— TASK TO COMPLETE —
For this exercise, return the line containing "Open the Python extension panel" and every line after it through the end of the records below, without alteration.

*** Opening GIVEN ENTRIES ***

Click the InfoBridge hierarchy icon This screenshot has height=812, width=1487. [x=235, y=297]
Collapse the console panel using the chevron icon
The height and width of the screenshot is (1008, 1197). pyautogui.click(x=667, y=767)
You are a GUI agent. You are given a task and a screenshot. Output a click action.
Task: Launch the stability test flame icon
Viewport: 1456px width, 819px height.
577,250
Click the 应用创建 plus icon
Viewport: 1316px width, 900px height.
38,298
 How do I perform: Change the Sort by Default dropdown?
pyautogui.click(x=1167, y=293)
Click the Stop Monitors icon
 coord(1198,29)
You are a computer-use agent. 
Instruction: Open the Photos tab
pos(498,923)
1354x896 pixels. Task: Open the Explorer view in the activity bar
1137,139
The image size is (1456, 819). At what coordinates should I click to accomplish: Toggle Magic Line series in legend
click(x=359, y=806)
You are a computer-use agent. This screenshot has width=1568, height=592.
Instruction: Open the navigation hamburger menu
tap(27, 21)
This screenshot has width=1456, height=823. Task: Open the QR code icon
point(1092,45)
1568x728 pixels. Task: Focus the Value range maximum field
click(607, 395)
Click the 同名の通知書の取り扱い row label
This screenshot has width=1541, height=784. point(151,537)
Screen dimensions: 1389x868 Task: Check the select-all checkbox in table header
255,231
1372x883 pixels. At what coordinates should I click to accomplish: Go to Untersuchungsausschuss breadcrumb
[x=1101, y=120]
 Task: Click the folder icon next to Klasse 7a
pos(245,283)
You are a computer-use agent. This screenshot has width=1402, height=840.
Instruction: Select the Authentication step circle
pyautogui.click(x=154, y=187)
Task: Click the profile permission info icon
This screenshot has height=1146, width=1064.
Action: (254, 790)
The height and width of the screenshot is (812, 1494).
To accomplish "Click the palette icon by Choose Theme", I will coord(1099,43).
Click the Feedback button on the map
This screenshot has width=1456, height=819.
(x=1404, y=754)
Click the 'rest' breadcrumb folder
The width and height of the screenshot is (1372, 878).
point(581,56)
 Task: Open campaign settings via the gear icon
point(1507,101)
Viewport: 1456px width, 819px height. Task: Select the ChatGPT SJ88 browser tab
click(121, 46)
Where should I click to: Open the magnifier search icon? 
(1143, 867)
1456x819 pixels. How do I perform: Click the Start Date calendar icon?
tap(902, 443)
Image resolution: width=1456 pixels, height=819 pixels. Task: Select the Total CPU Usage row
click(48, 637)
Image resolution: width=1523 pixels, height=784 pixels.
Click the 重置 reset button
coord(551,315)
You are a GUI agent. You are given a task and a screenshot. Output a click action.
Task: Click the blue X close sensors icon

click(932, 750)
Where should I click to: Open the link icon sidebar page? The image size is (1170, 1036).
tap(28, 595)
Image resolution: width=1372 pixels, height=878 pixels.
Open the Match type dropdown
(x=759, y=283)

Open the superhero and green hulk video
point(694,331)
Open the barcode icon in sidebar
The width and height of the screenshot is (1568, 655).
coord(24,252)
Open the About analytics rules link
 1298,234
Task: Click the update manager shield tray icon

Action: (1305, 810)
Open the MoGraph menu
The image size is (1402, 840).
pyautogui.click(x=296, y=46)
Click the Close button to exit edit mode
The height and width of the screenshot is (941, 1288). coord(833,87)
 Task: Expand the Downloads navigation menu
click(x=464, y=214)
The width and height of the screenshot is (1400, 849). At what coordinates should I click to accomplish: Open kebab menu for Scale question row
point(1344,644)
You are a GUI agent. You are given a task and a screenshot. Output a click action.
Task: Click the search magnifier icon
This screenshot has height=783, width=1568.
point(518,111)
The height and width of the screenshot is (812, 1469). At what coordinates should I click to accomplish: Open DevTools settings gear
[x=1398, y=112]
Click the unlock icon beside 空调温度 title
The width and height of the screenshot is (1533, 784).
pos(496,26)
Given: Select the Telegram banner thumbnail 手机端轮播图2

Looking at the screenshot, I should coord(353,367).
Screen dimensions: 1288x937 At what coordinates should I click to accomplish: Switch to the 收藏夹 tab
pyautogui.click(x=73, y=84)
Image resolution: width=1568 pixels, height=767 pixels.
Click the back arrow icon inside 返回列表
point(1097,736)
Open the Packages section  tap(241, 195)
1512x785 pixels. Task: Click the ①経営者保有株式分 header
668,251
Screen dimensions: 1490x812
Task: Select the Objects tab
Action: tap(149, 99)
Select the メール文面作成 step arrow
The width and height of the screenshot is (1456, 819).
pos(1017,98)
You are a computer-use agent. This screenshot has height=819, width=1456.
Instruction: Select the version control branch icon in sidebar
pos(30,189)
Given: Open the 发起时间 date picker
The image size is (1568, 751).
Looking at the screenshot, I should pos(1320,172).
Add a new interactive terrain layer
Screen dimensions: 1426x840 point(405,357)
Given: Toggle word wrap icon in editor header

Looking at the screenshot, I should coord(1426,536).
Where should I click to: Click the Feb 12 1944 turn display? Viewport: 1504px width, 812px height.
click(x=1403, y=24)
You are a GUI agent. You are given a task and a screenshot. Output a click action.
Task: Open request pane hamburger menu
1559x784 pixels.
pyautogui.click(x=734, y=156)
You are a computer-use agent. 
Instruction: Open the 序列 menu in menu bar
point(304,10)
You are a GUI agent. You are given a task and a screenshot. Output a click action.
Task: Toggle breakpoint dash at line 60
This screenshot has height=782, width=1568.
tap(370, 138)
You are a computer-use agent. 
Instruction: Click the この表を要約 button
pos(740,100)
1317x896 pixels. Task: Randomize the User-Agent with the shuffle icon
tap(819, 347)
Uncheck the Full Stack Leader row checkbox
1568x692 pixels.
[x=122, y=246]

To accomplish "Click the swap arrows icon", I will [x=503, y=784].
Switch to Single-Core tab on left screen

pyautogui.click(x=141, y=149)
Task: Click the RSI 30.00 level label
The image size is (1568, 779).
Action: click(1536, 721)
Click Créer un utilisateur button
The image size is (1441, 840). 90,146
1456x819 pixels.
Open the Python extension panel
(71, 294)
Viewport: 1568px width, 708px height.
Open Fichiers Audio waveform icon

*** Closing GIVEN ENTRIES ***

— ANSWER TO THIS EXERCISE —
Open the Python extension panel
(71, 294)
Viewport: 1568px width, 708px height.
Open Fichiers Audio waveform icon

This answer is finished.